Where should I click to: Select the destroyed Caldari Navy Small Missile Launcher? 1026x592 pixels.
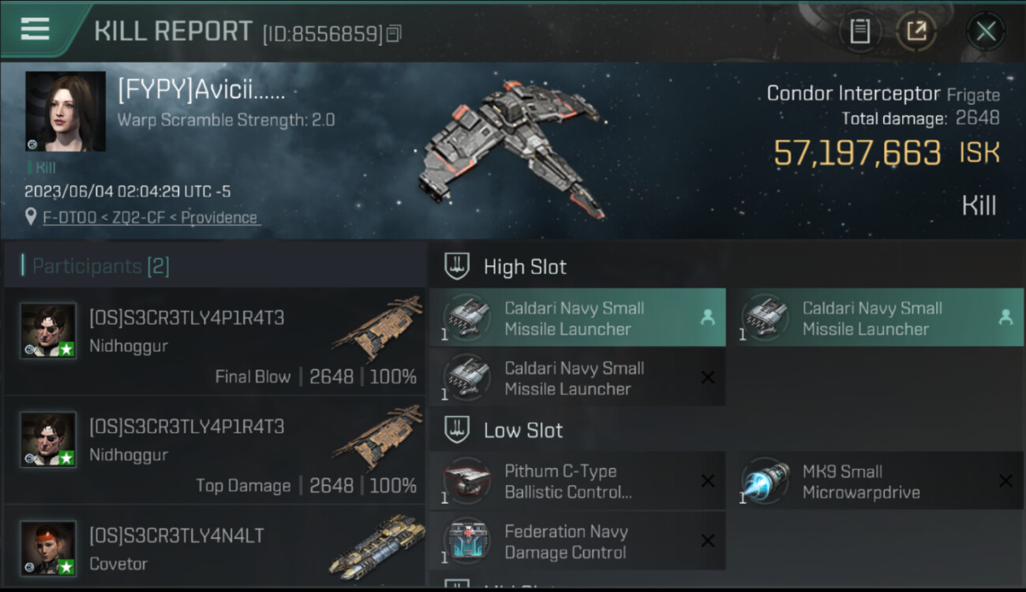coord(577,377)
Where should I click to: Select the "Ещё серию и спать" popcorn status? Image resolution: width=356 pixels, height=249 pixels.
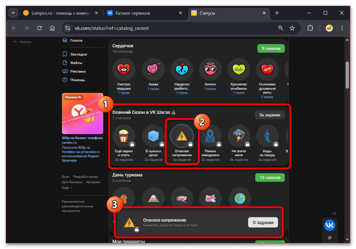click(x=124, y=136)
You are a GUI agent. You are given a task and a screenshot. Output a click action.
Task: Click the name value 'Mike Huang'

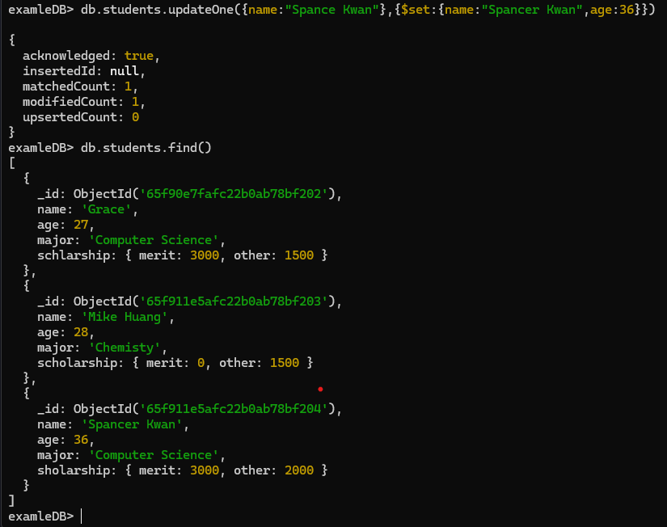tap(125, 317)
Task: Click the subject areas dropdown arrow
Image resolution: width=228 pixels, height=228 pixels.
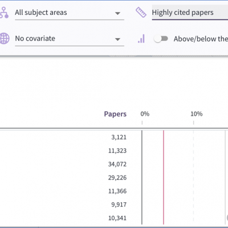Action: click(117, 13)
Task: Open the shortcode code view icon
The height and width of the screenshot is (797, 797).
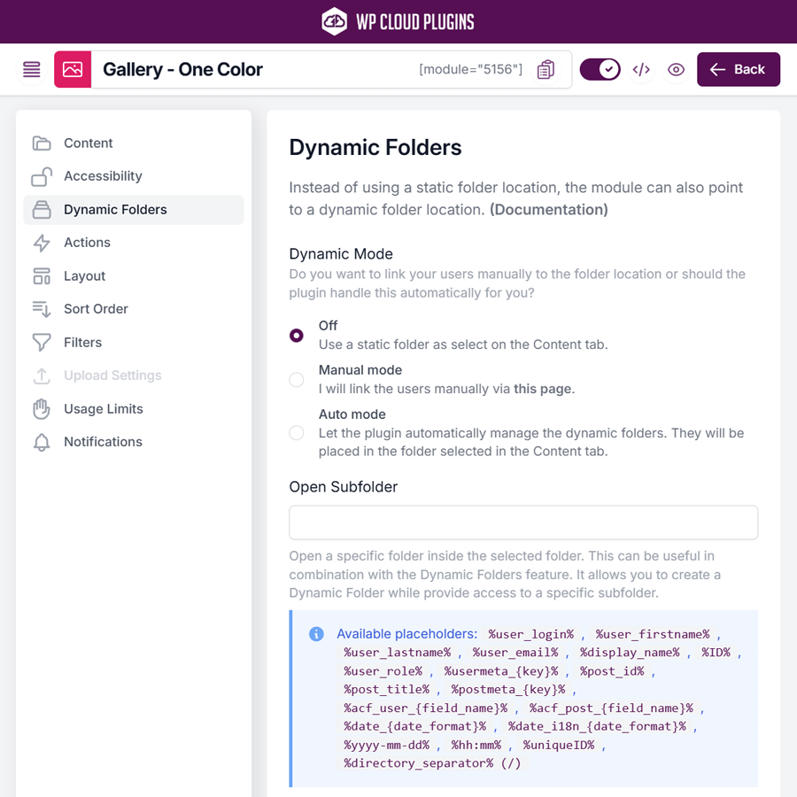Action: tap(641, 69)
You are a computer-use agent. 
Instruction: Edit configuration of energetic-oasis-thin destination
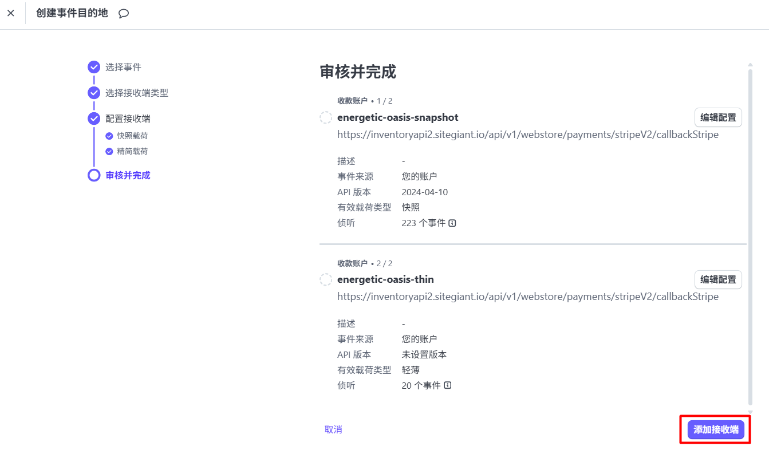(x=718, y=280)
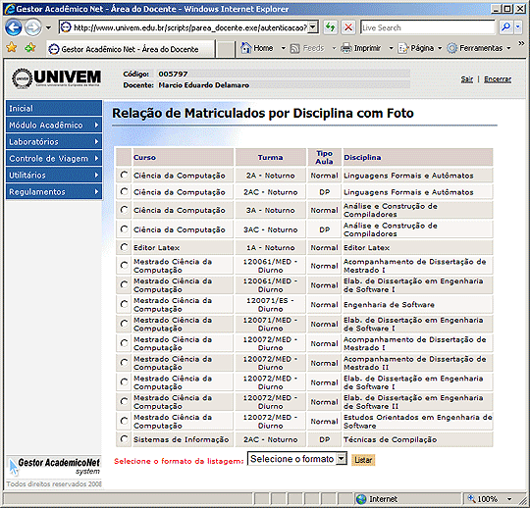The width and height of the screenshot is (530, 508).
Task: Expand the address bar URL dropdown
Action: pyautogui.click(x=313, y=27)
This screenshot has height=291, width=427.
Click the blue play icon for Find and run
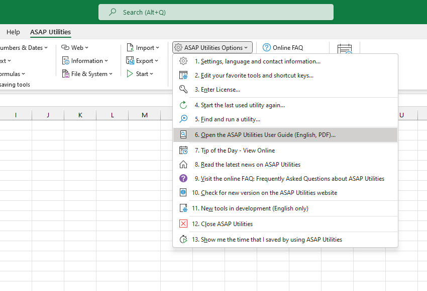[x=183, y=119]
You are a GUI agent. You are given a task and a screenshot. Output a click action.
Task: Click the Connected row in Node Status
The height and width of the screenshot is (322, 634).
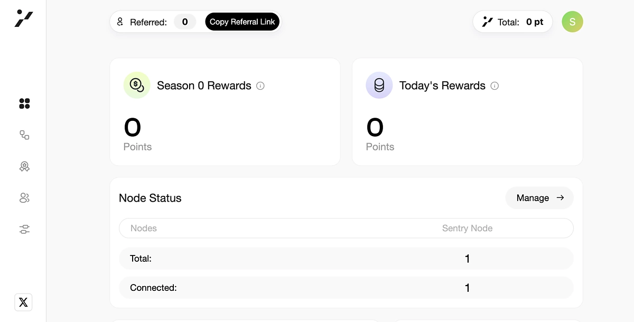346,288
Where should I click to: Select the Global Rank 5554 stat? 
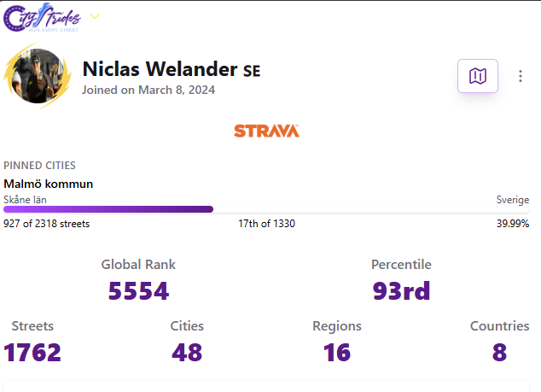pos(138,280)
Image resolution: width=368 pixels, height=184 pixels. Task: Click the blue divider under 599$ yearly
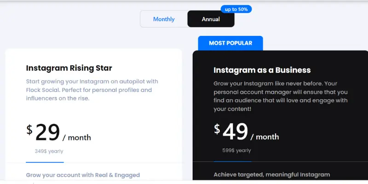pyautogui.click(x=232, y=161)
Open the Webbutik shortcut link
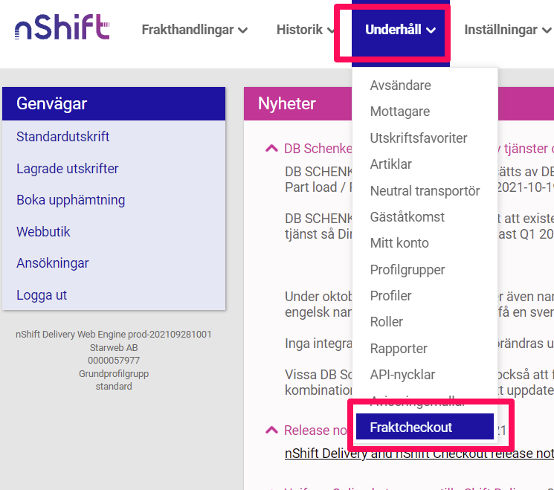 pos(43,232)
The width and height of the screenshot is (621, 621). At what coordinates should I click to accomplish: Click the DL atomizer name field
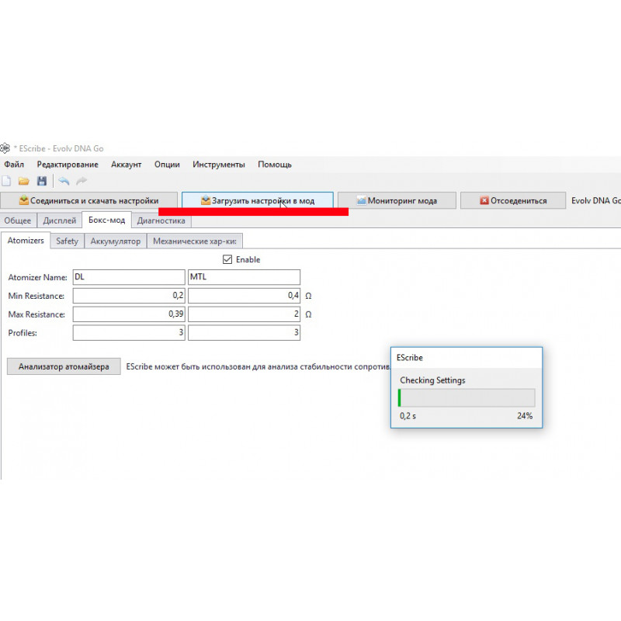[128, 277]
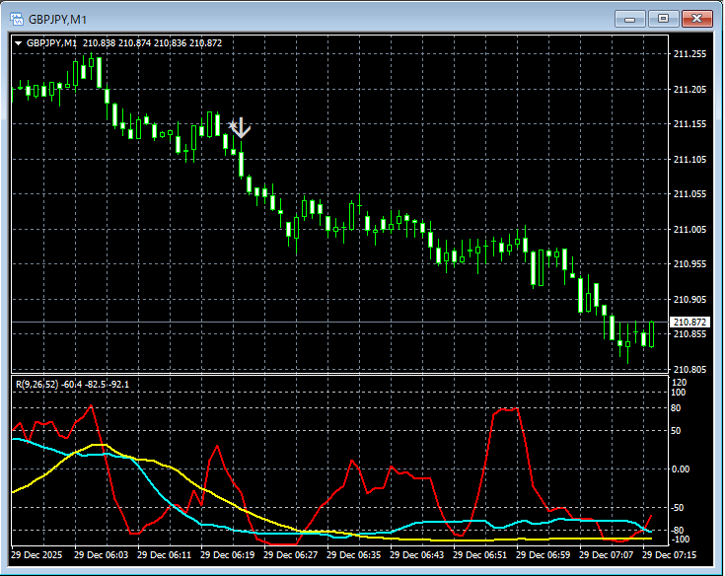Click the 210.805 level on price axis

click(x=689, y=369)
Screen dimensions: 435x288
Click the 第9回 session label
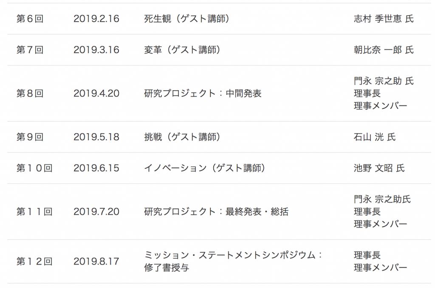point(30,137)
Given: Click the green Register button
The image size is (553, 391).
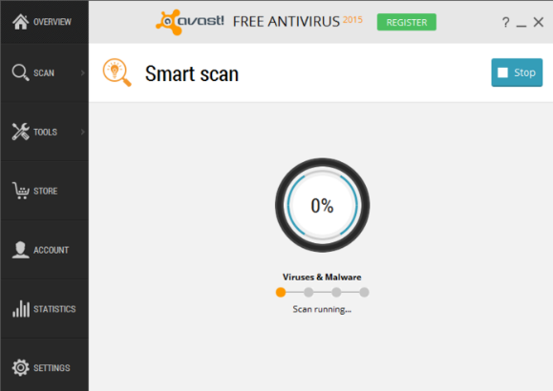Looking at the screenshot, I should click(406, 22).
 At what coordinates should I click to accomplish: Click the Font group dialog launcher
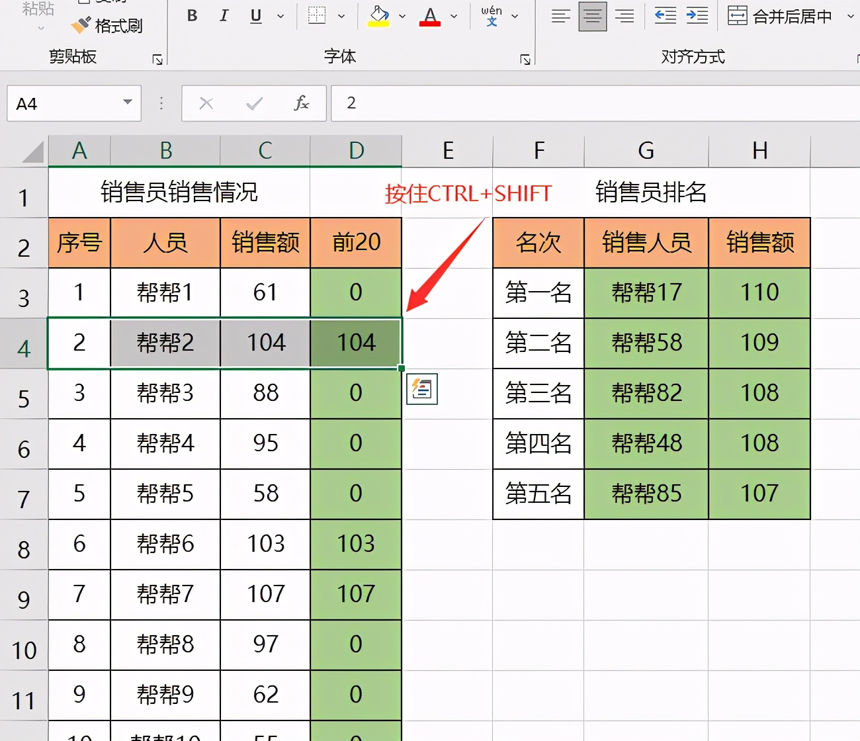coord(525,59)
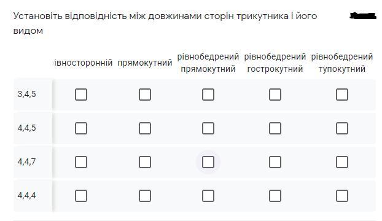Check рівнобедрений прямокутний for row 4,4,5
382x221 pixels.
tap(208, 128)
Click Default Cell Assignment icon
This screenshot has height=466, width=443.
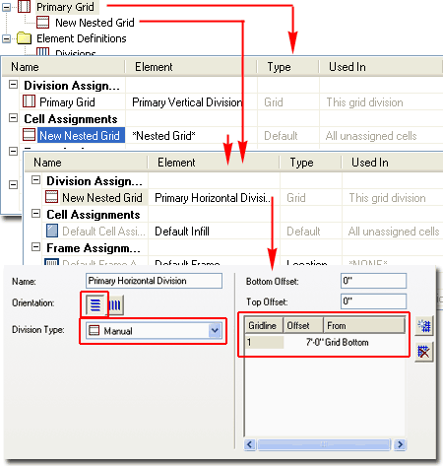click(x=52, y=231)
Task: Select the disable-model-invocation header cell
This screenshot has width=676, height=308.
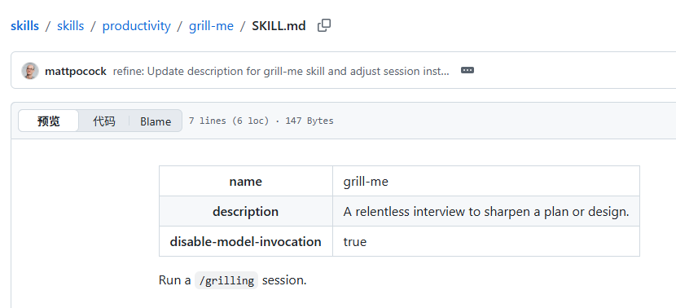Action: pyautogui.click(x=246, y=241)
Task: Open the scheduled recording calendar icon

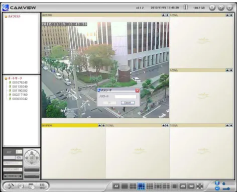Action: pos(31,186)
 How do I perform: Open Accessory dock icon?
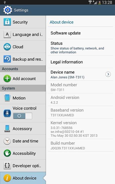[7, 129]
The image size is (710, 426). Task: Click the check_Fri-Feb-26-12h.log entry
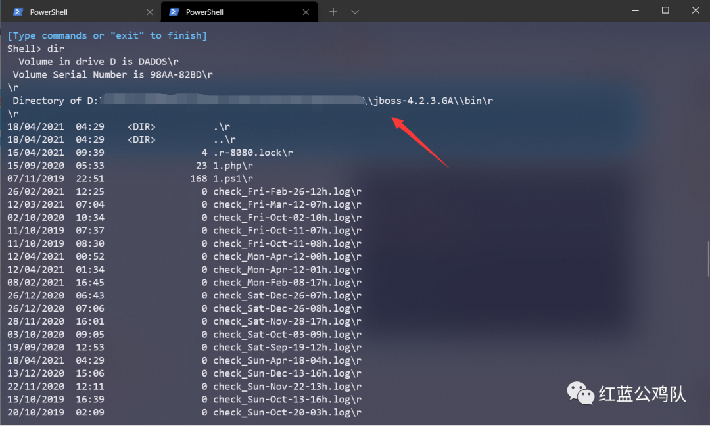pos(283,191)
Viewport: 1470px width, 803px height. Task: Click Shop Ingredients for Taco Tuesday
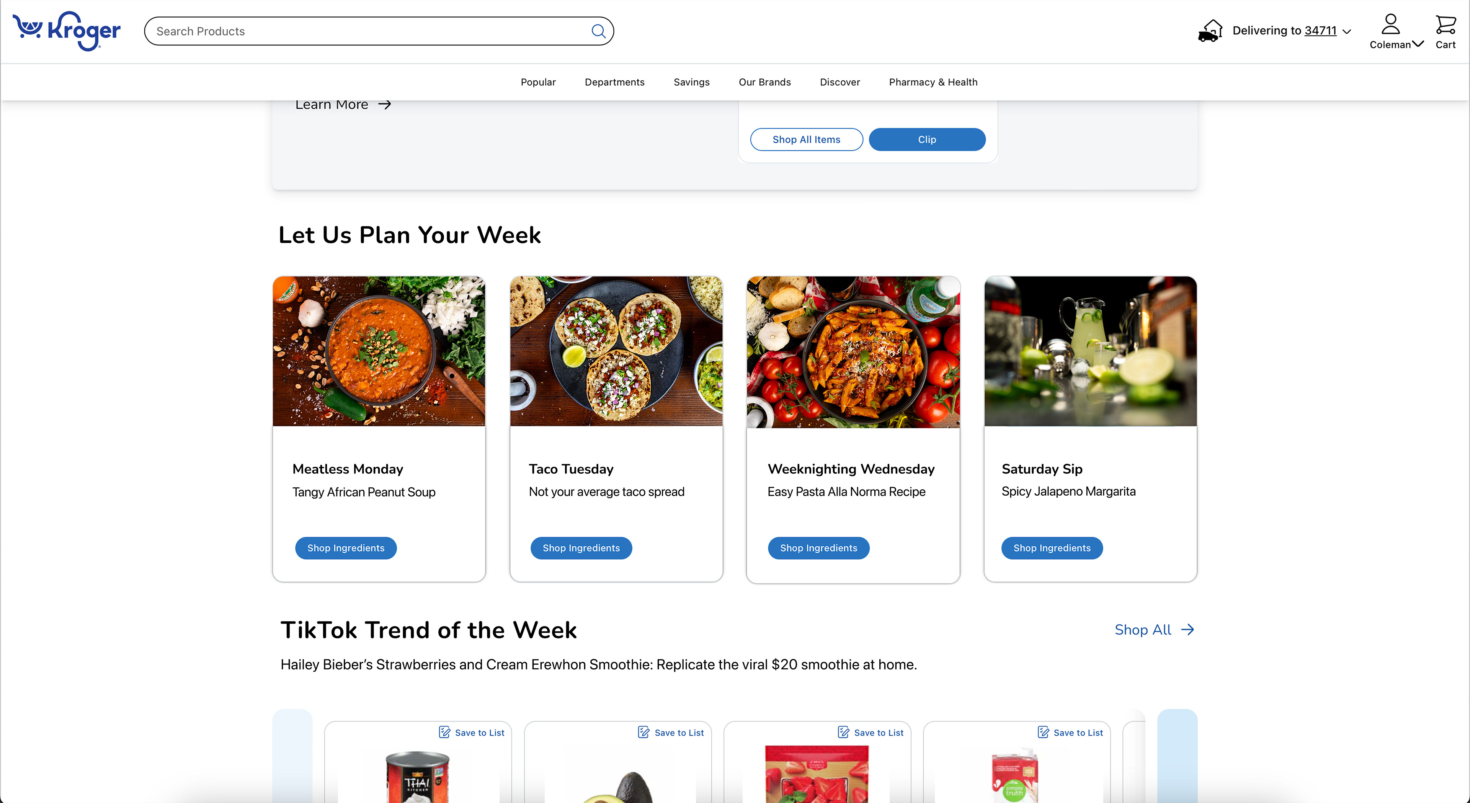pyautogui.click(x=581, y=548)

***

What you need to do:
From the line containing "The image size is (553, 391)." down to the final line of the listing above, write out only those lines exactly as they are, minus the pictures.

Finished task:
The image size is (553, 391).
Looking at the screenshot, I should click(406, 22).
 At what coordinates should I click to accomplish: Click the Font group dialog launcher
coord(525,59)
Check рівнобедрений прямокутний for row 4,4,5
382x221 pixels.
tap(208, 128)
Click Default Cell Assignment icon
This screenshot has height=466, width=443.
click(x=52, y=231)
Task: Select the disable-model-invocation header cell
This screenshot has width=676, height=308.
Action: pyautogui.click(x=246, y=241)
Task: Open the scheduled recording calendar icon

Action: pos(31,186)
 How do I perform: Open Accessory dock icon?
[7, 129]
The image size is (710, 426). Task: Click the check_Fri-Feb-26-12h.log entry
pos(283,191)
Viewport: 1470px width, 803px height. Task: Click Shop Ingredients for Taco Tuesday
pyautogui.click(x=581, y=548)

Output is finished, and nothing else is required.